Während die arbeitende Bevölkerung stärker ausgebeutet werden soll und die Bevölkerung dafür weiter in In- und AusländerInnen, Arbeitende und Arbeitslose, Frauen und Männer, leistungswillige und leistungsunwillige Jugendliche gespalten wird, soll der staatliche Unterdrückungsapparat weiter ausgebaut werden. Dafür gibt es nicht nur Strafverschärfungen bei Sexual- und Gewaltdelikten – was nebenbei bemerkt mit hoher Wahrscheinlichkeit auch Widerstand gegen die Staatsgewalt betrifft. Straf- und Erschwernisgründe sollen eine größere Bedeutung haben und ihrer neue geschaffen werden, bspw. „religiös-fundamentalistisch motivierte Gewalt“. Junge Erwachsene sollen härter bestraft werden (derzeit bestehen bis zum 21. Lebensjahr teilweise mildere Regelungen) und schon im Kindergarten wird den Kindern mit einem „Bekenntnis zur Verfassungs, Werte- und Gesellschaftsordnung“ die herrschende bürgerliche Ideologie samt Obrigkeitshörigkeit eingetrichtert. Ein zentrales Vorhaben ist der Ausbau elektronischer Überwachung. Höchstwahrscheinlich läuft das auf den sogenannten Bundestrojaner hinaus, einer Schadsoftware, mit der Smartphones ausspioniert werden können. Außerdem möchte die Regierung eine mildere Neuauflage der Vorratsdatenspeicherung („Quick Freeze“), also die Verpflichtung der Telekomfirmen zur Datenspeicherung bei verdächtigen Personen.
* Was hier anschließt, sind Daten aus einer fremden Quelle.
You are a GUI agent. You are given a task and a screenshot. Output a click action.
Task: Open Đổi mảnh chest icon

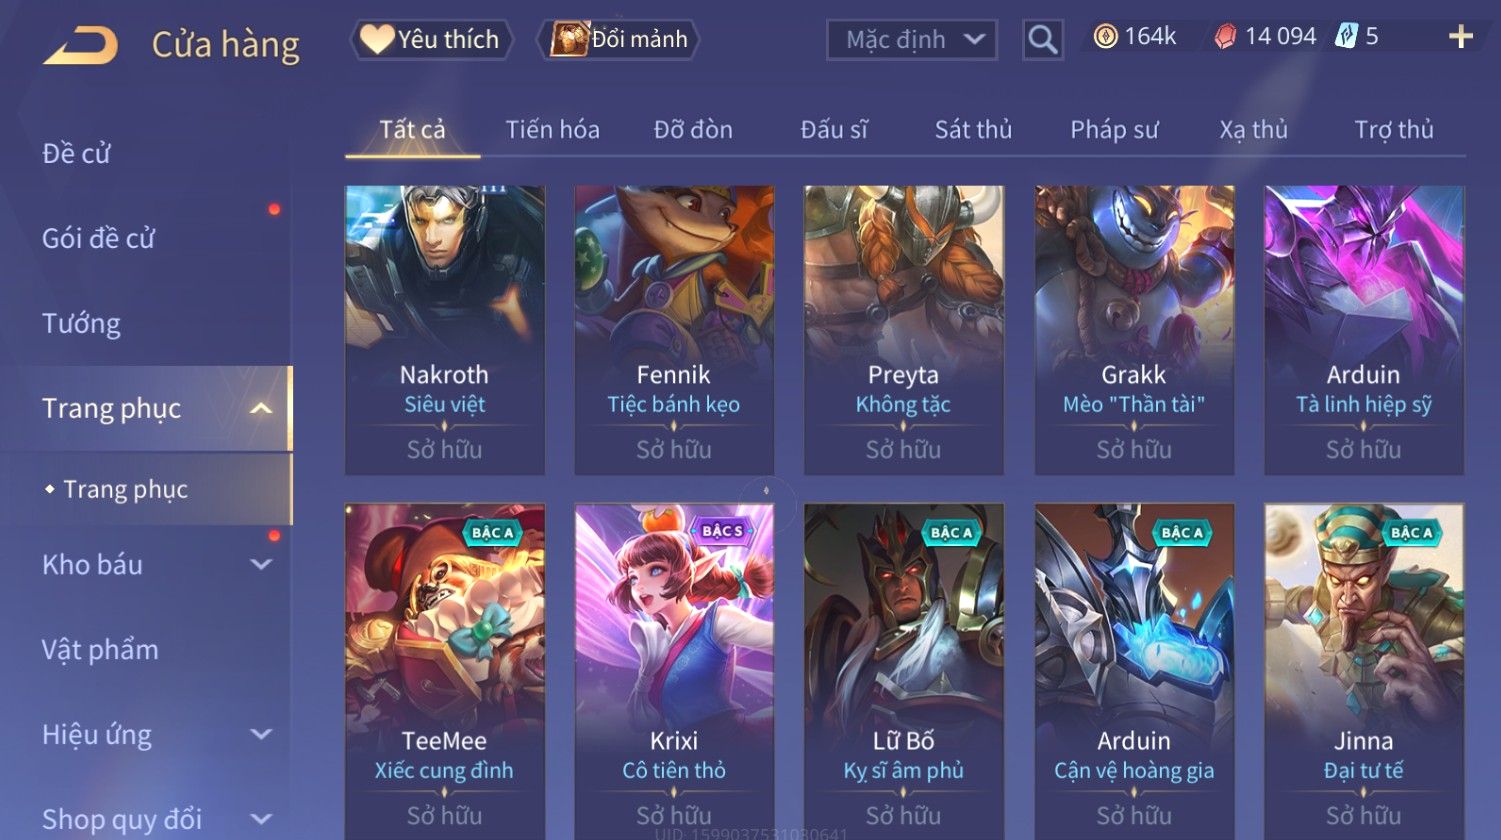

Zusätzlich bekommt die Polizei 2.000 zusätzliche Planstellen und das Bundesheer wird gestärkt.
Bei Schwarz-Blau III haben wir es mit einer rechtsbürgerlichen Angriffsregierung zu tun, die zentrale Anliegen der österreichischen KapitalistInnenklasse gegen die Interessen der arbeitenden Bevölkerung durchsetzen will. Der Widerstand dagegen ist bitter nötig. Eine starke proletarische Kraft ist nicht vorhanden. Die in Opposition befindliche SPÖ wird gemeinsam mit den Gewerkschaften lieber in Worten als in der Praxis gegen die Attacken vorgehen. Ein starkes Bündnis aus linken, fortschrittlichen, antirassistischen und gewerkschaftlichen Kräften ist deshalb eine notwendige Bedingung, um sich zur Wehr zu setzen.